14. On the Options page, select the additional options that are required for the policy:
    NOTE If the PowerProtect Data Manager version is 19.6 but the application agent version is earlier than 19.6, then the Backup Promotion and Exclude Simple Database options are not supported, although the options appear in the PowerProtect Data Manager UI.

    • Exclude Simple Database—Select this option to exclude the databases in simple recovery model from the transaction log backups.
    • Exclude System Databases—Select this option to exclude the Microsoft SQL Server system databases (including databases named master, model, and msdb) from the differential and transaction log backups.
    • Exclude Unprotectable Database—Select this option to exclude the databases in an unprotectable state from all backups.

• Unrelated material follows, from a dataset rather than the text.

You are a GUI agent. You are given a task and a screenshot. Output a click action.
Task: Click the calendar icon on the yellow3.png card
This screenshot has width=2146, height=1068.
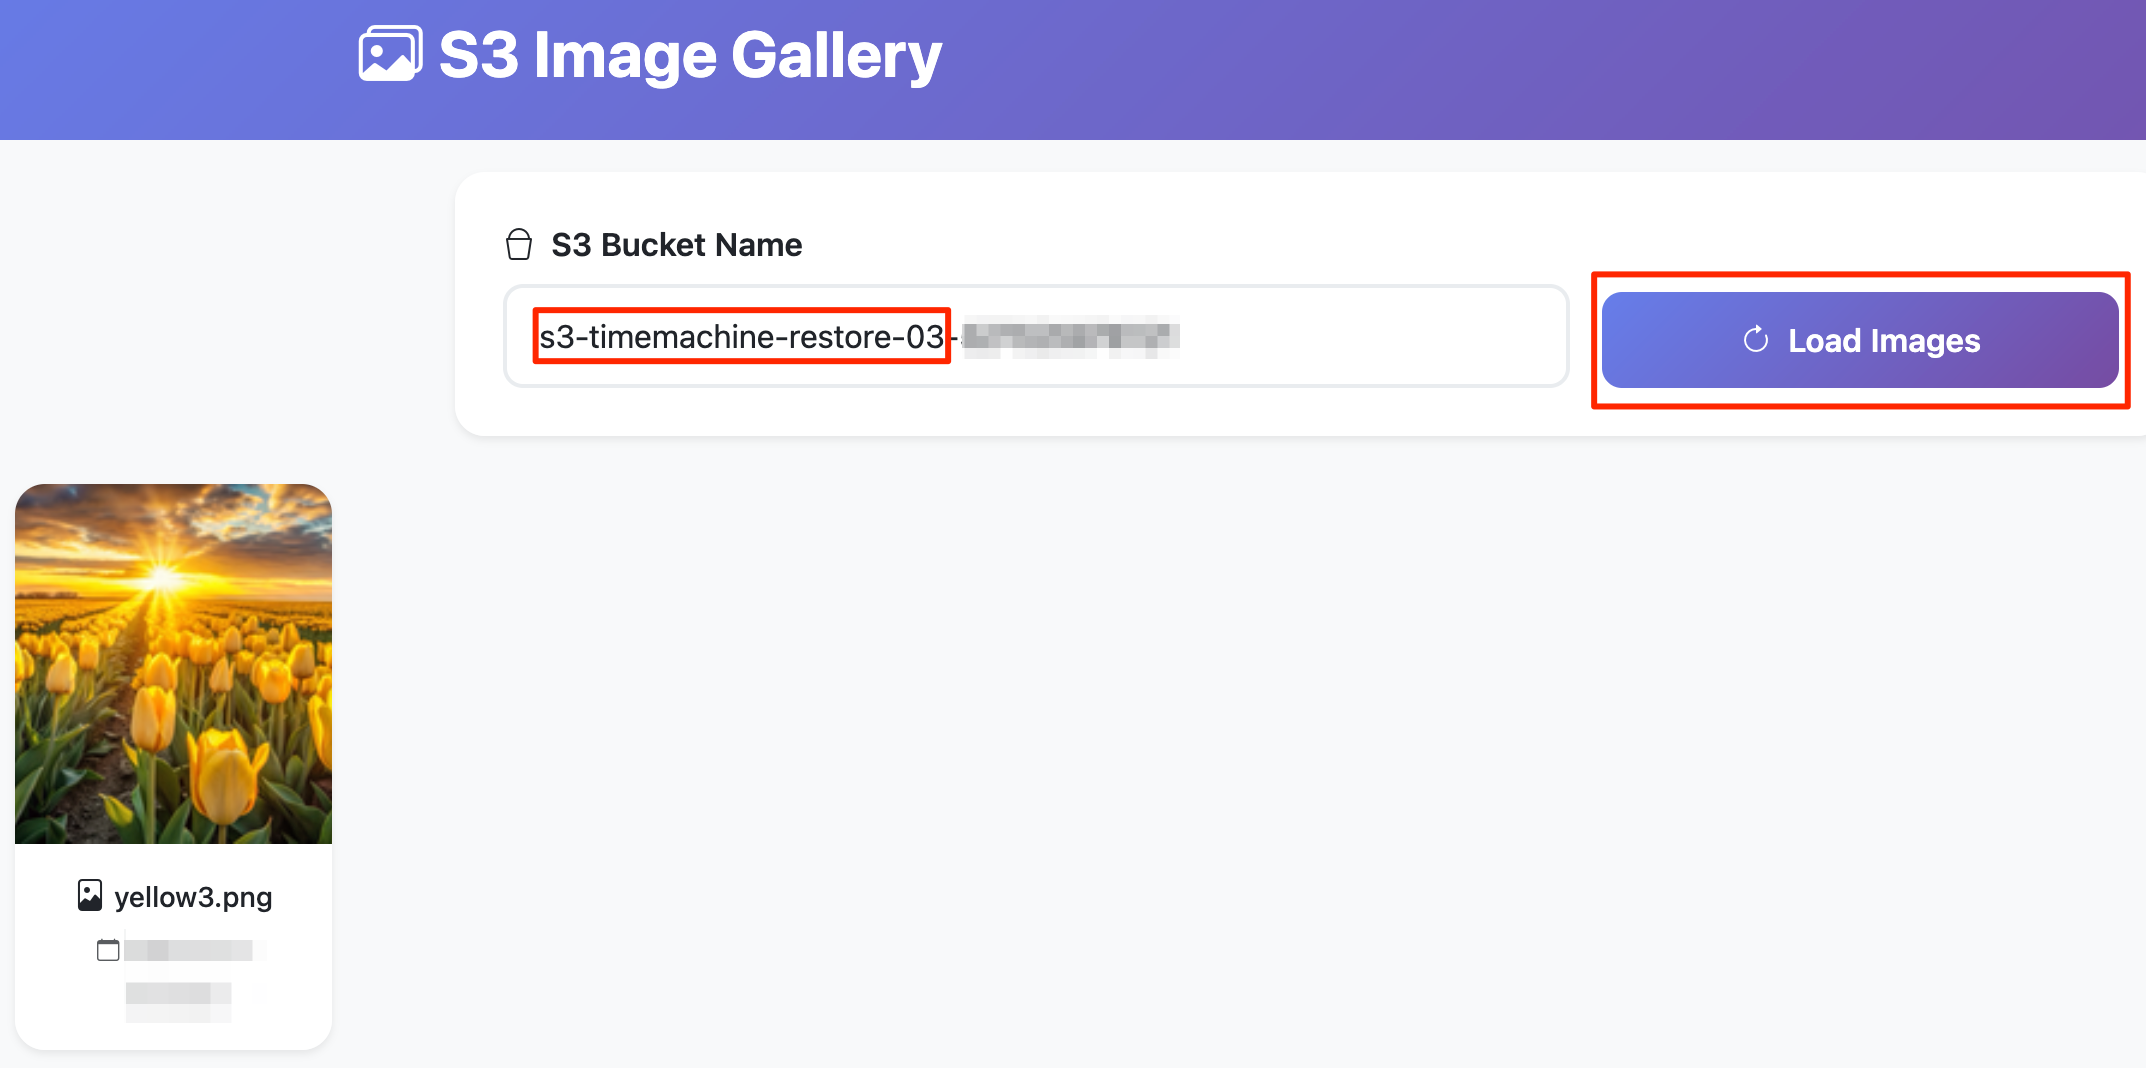(x=107, y=948)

    • Backup Promotion—Select one of the following backup promotion options to use for differential and transaction log backups:

      • ALL—Enables backup promotion. This setting is the default backup promotion setting.
      • NONE—Disables backup promotion, without displaying a warning during backups.
      • NONE_WITH_WARNINGS—Disables backup promotion, but displays a warning during a backup when a backup promotion would normally occur.
    • Troubleshooting—Select this option to enable the debug logs for troubleshooting purposes.
15. Click Next.
    The Summary page appears.
16. Review the protection policy group configuration details. You can click Edit next to any completed window's details to change any information. When completed, click Finish.
    An informational message appears to confirm that PowerProtect Data Manager has saved the protection policy. When a new protection policy is created, PowerProtect Data Manager performs the first full backup and subsequent backups according to the specified schedule.
17. Click OK to exit the window, or click Go to Jobs to open the Jobs window to monitor the backup of the new protection policy group.

    You can monitor and view detailed information in the Jobs window for both centralized and self-service backups and restores of database application agents.

    NOTE The Cancel and Retry options are not available for self-service jobs that are created by database application agents.